Russie, une opposition sous contrôle
Vladimir Poutine est le lion de la fable. Son pouvoir est sans limites. Alexeï Navalny est le moucheron de l’histoire. Ni la prudence, ni la raison n’entravent son obstination à agacer le maître du Kremlin. Mais, comme dans la fable, le plus puissant des deux ne peut écraser son insignifiant adversaire qu’au risque de s’infliger lui-même de profondes blessures.
Gazprom-Média contrôle aussi très étroitement l’Internet russe.

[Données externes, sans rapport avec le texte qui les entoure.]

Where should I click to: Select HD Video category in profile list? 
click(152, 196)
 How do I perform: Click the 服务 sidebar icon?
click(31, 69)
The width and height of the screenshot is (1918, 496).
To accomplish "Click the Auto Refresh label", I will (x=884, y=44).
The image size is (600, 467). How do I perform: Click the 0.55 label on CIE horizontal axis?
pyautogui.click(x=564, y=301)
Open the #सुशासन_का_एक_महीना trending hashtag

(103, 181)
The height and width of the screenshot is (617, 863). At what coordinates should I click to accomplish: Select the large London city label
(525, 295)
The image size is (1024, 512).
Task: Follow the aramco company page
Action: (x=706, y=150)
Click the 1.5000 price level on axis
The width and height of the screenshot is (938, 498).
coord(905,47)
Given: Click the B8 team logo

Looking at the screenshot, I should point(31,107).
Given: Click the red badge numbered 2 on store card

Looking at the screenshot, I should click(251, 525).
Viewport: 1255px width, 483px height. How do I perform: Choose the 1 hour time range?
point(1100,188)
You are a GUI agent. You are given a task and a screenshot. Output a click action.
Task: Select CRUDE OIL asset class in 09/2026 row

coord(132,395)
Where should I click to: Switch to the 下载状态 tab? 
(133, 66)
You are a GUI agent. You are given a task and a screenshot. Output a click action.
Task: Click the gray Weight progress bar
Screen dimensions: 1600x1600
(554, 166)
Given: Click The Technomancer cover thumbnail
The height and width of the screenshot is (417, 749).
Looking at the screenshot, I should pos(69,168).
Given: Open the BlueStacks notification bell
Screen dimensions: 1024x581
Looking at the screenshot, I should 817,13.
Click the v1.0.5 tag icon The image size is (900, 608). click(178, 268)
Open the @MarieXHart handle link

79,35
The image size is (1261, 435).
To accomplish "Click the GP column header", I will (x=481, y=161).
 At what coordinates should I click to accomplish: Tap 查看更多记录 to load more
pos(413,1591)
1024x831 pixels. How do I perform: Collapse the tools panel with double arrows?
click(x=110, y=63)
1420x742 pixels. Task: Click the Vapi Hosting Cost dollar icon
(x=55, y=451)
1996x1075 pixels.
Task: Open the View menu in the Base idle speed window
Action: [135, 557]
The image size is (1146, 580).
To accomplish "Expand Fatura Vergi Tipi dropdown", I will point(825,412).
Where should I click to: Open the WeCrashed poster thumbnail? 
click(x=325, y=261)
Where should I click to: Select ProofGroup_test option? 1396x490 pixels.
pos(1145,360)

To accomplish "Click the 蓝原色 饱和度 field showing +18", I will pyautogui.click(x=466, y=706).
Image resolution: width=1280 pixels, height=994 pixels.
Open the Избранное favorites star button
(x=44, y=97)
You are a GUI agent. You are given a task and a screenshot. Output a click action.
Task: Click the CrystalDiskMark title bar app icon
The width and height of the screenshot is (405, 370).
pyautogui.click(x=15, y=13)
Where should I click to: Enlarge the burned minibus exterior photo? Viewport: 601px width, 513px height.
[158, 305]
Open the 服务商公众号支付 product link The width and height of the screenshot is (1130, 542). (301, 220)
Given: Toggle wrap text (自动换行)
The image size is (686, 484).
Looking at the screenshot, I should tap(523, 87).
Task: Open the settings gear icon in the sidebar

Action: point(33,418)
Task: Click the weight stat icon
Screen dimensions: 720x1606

Le Président Poutine pourrait faire jeter Alexeï Navalny en prison mais il préfère feindre l’indifférence et laisser ses amis choisir les méthodes qu’ils jugeront les meilleures pour mater l’incorrigible Navalny. En 2013 par exemple, Yevgeny Prigozhin a cru avoir trouvé la solution idéale. Celui que l’on surnomme « le Chef de Poutine », parce qu’il a commencé à accumuler une fabuleuse fortune en organisant les banquets d’anniversaire de son patron, a créé sa « première ferme à trolls », à Saint-Pétersbourg. L’Internet Research
Agency paie des milliers d’internautes pour qu’ils saturent les blogs et les réseaux sociaux de « fake news » ou de commentaires hostiles aux ennemis de Vladimir Poutine. Alexeï Navalny a ainsi été accusé d’être tout à la fois un fou, un imbécile et un traître vendu à ces puissances qui verraient d’un mauvais oeil la résurrection de la Russie sous l’autorité bienveillante du Président Poutine. Mais cela n’a pas suffi.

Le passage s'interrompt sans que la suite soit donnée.